== ASSIGNMENT ==
Set down precisely the lines from the line with "This screenshot has width=1920, height=566." through the end of the material, inclusive, and no pictures.

== DATA PROVIDED ==
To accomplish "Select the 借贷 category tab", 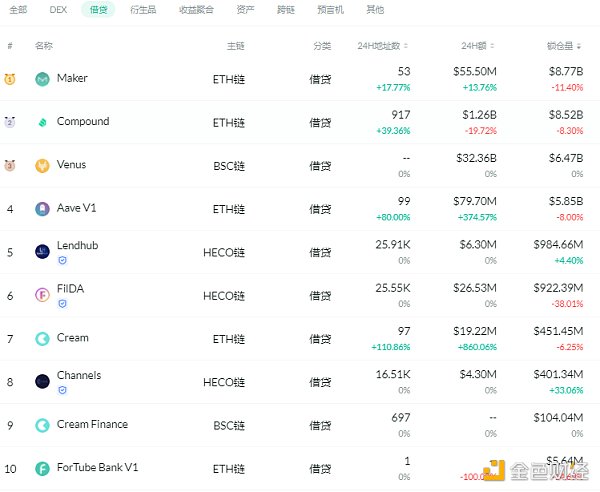I will click(x=98, y=10).
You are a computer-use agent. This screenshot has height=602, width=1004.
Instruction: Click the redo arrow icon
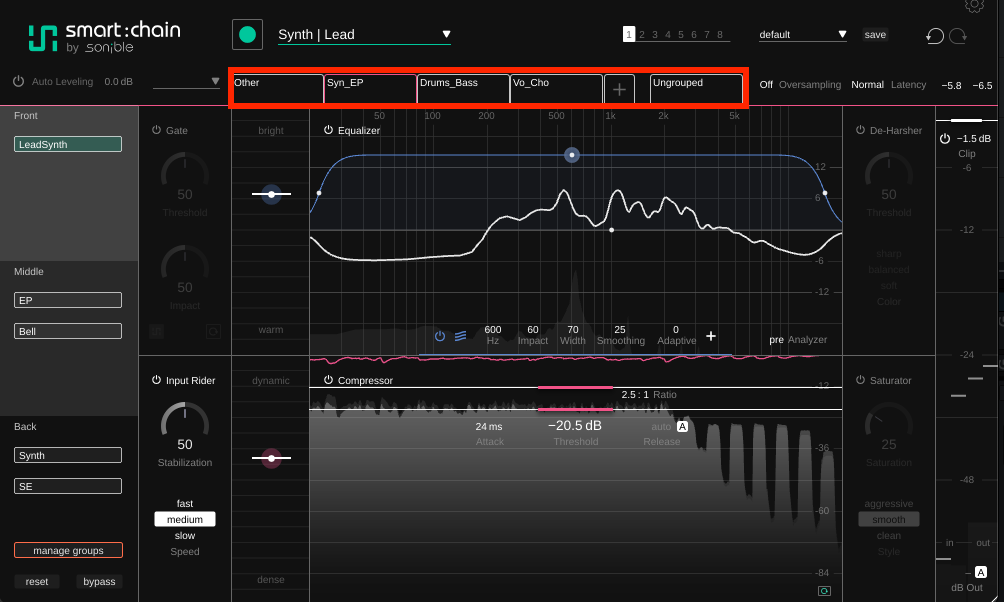958,36
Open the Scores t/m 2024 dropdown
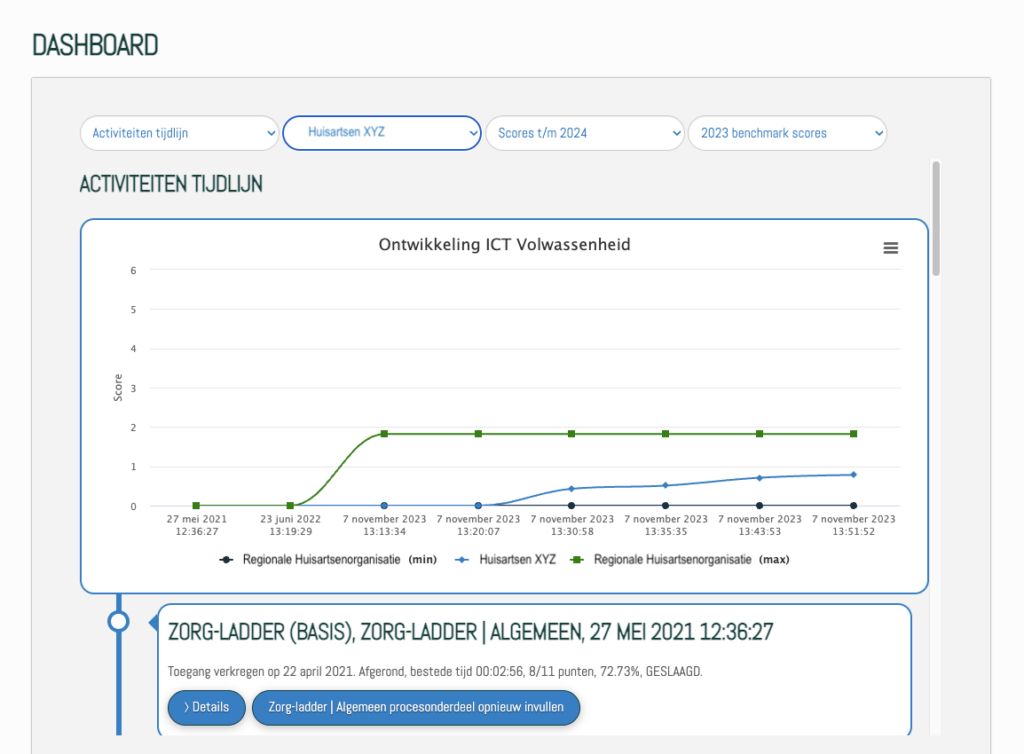The image size is (1024, 754). [584, 133]
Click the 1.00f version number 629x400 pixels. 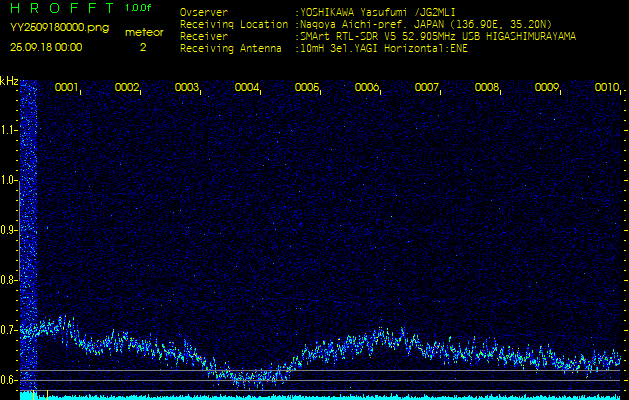pos(139,8)
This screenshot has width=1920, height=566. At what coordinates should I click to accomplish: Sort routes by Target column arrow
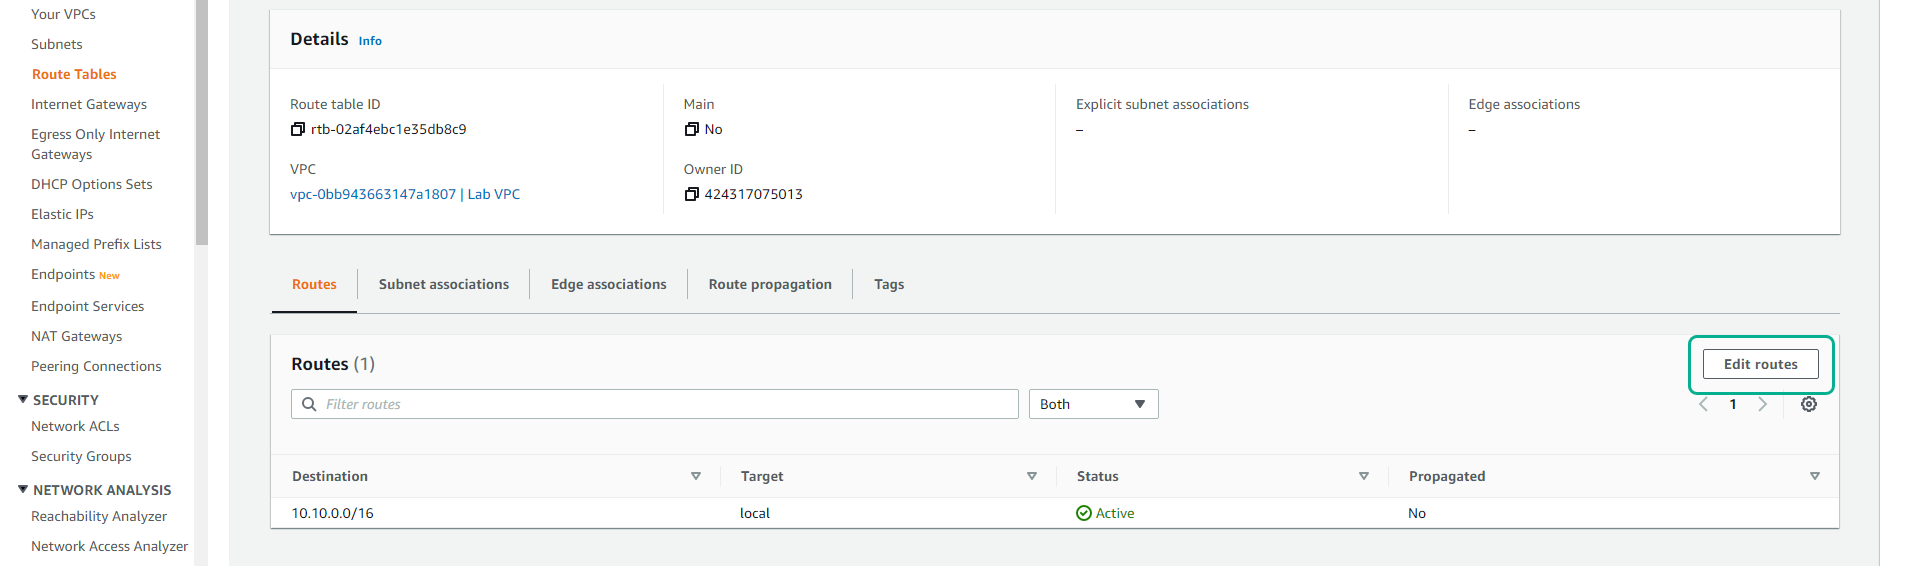click(1032, 476)
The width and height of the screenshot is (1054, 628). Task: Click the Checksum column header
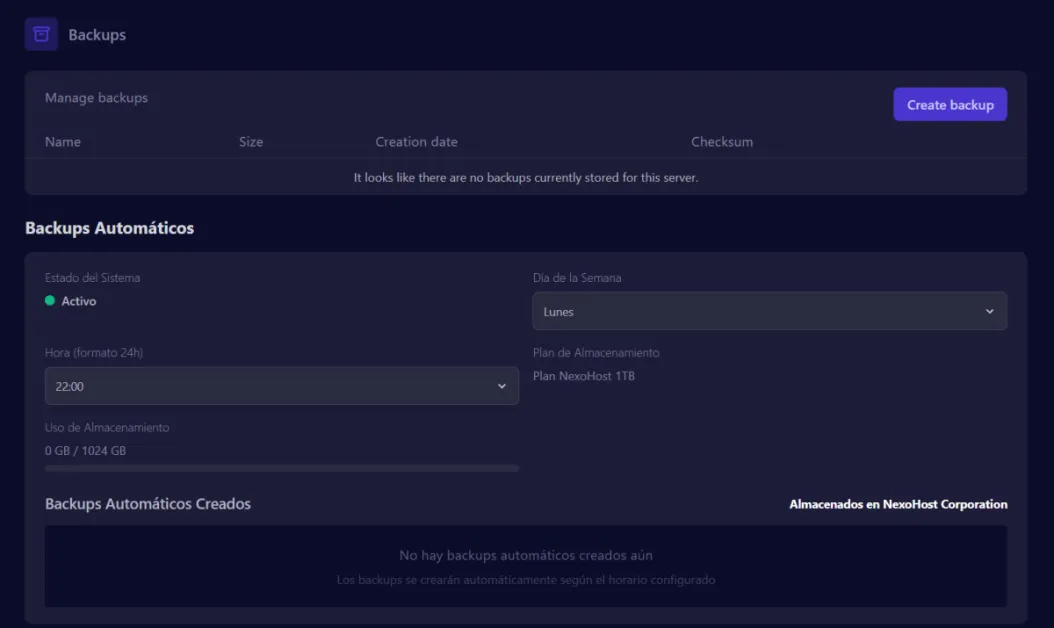click(721, 142)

== EXERCISE ANSWER ==
This screenshot has width=1920, height=566. At what coordinates should I click to accomplish: Sort routes by Target column arrow
click(1032, 476)
The width and height of the screenshot is (1054, 628). Task: Click the Checksum column header
click(721, 142)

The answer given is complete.